Stupid web spider tricks
The first stupid trick: crawling 'Add Comment' pages. Not only are the
'Add Comment' links marked
nofollow (so good little spiders shouldn't
be going there), but it's also a great way to make me wonder if you're
a would-be comment spammer and pay close attention to every CSpace page
you hit. CSpace gets sufficiently few pages views at the moment that I
can read all of the server logs, so I will notice.
(All sorts of web spiders seem to find the 'Add Comment' links
especially tasty for some reason; it's quite striking. I'm pretty sure
they're the most common
nofollow links for web spiders to crawl.)
The second stupid trick: including a URL explaining your spider, but having that URL be a '403 permission denied' error page.

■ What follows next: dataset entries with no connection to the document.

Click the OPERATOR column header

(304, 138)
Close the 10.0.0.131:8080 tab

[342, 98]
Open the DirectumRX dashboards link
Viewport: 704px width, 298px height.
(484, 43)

Fortunately for my irritation level, I could find a copy in Google's cache (pick the cached version of the obvious web page) and it more or less explained the web spider was doing.
Thus, today's entrant is the 'findlinks' web spider, from various 139.18.2.* and 139.18.13.* IP addresses (which belong to uni-leipzig.de) plus a few hits from 220.127.116.11 (which doesn't seem to). The spider seems to be a distributed one, where any client machine that uses the software can crawl you. (I'm not sure I like distributed crawlers.)
On a side note, I derive a certain amount of amusement from seeing English Apache error messages on a foreign language website.